Next stop: Mars! Yes, the red planet. Not sooner than a few weeks ago, the final integration was made on the scientific instrument “MicroMED”, a dust analyzer developed at the MetroSpace Lab. This lab of the Department of Mechanical Engineering is located on our campus in Lecco. Here scientists carry out the design and development of instruments for space applications and, sometimes, also their manufacturing, integration, and qualification. MicroMED will fly to Mars onboard the ESA-Roscosmos ExoMars 2022 mission. MicroMED is part of “DustSuite”, a series of scientific instruments aiming at studying martian dust, which will be used by the Russian Space Agency Roscosmos. The MicroMED project has been developed in collaboration with the astronomical observatory of the INAF, located in Capodimonte, and the INTA, Institute of the Spanish Space Agency, and thanks to the funds POR-FESR2014-2020 received by Regione Campania and by ASI. Even though it started way later than expected, in less than three years the project resulted in two developed, assembled, and qualified flying models of the instruments.

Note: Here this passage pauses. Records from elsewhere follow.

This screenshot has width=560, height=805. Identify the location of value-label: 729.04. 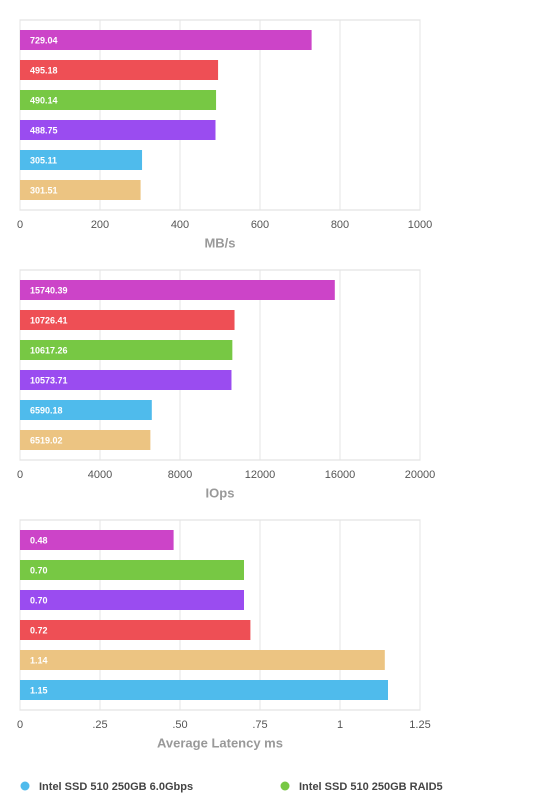
(44, 40).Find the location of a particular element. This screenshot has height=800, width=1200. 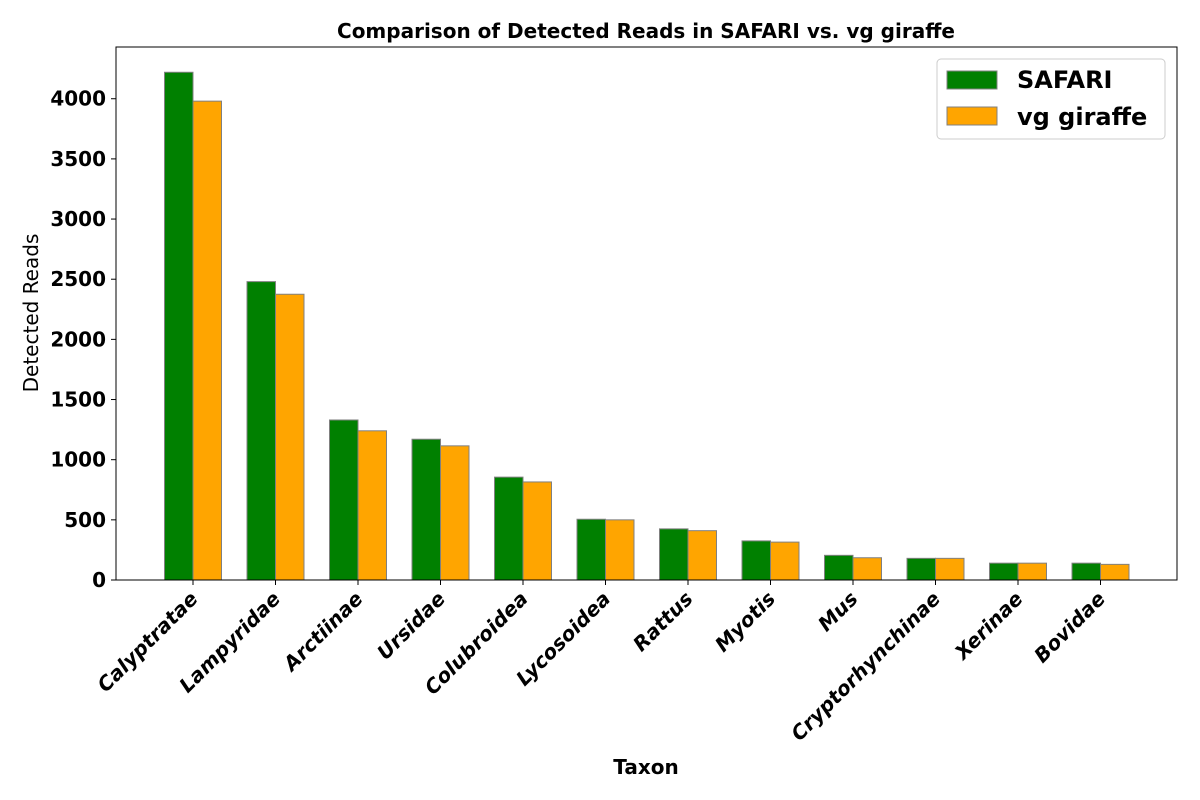

bar-vg-giraffe-lycosoidea is located at coordinates (620, 550).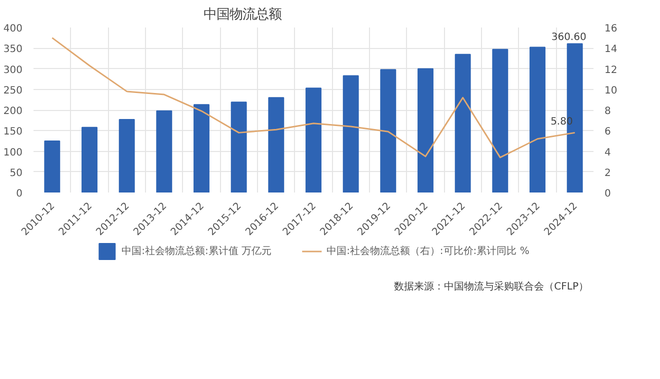 The image size is (660, 379). What do you see at coordinates (608, 174) in the screenshot?
I see `y2-tick-label: 2` at bounding box center [608, 174].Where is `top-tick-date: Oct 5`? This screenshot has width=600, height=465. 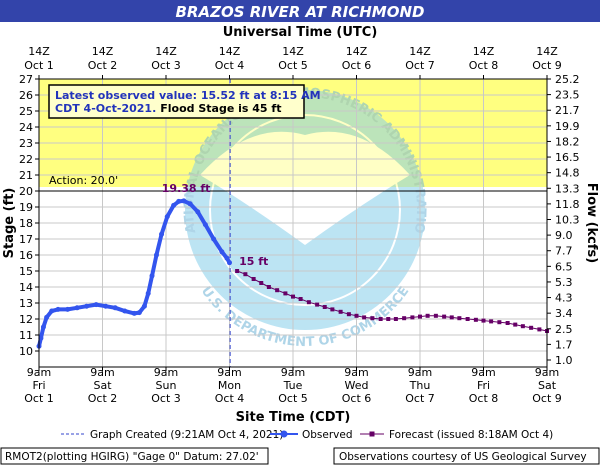
top-tick-date: Oct 5 is located at coordinates (293, 66).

MicroMED is only one of the many projects currently under development in our Laboratory. For example, also VISTA (Volatile In Situ Thermogravimeter Analyser) is currently being assembled, since last June it passed the PDR, the first revision carried out by the ESA. VISTA, a quartz crystal microbalance (QCM) selected as a payload of the Milani satellite of the HERA mission of the ESA, developed in cooperation with the INAF-IAPS in Rome and the National Research Centre. The objective will be to measure the level of molecular contamination onboard the satellite and study its emission during the flyby phases as planned around the Didymos asteroid. The current step of the project involves the creation of an engineering model to be tested and delivered by the end of next spring and flight models for the Milani satellite. However, the team must work for two more years to build the final model ready for the launch, scheduled in 2024. There are many steps before the launch, for example, the qualification of the engineering model, manufacturing of the flight models, integration, functional testing, and acceptance tests.
Manufacturing space instruments is not a usual activity in the laboratory. Its main activity focuses on developing innovative space instruments, proving their feasibility at the initial phases of the mission development. In this perspective, the Lab was responsible for the feasibility design of the MAJIS instrument, within the JUICE (ESA) mission framework, whose manufacturing is now performed by Leonardo Company.
From an engineering point of view, feasibility studies are quite challenging since they require the development of different design solutions suitable according to the features of each mission. Modelling thermal and mechanical systems of scientific instruments and payloads, which are starting points for both the development itself and feasibility study, always demands experimental validation, given the extreme and unusual conditions object of the analysis. Therefore, the MetroSpace Lab stands out for its Thermal Vacuum Chamber (TVC) and measurement instruments, which allow evaluating the performance of the instruments in environmental and stress conditions typical of each phase of the currently analysed mission.
But if one project comes to an end, more are about to start, especially those focusing on the next destinations of interest for Space Agencies. The MetroSpace Lab is studying the development of Daedalus-CAM, a panoramic camera to observe Moon caves for a future ESA project, and two innovative imaging spectrometers: the RIIFS, a Fourier-Transform Spectrometer immune to vibrations; and the FISPEX, an integral field spectrograph able to produce hyperspectral images after a single acquisition. These two instruments are ideal candidates respectively for surface exploration through a Rover and space exploration.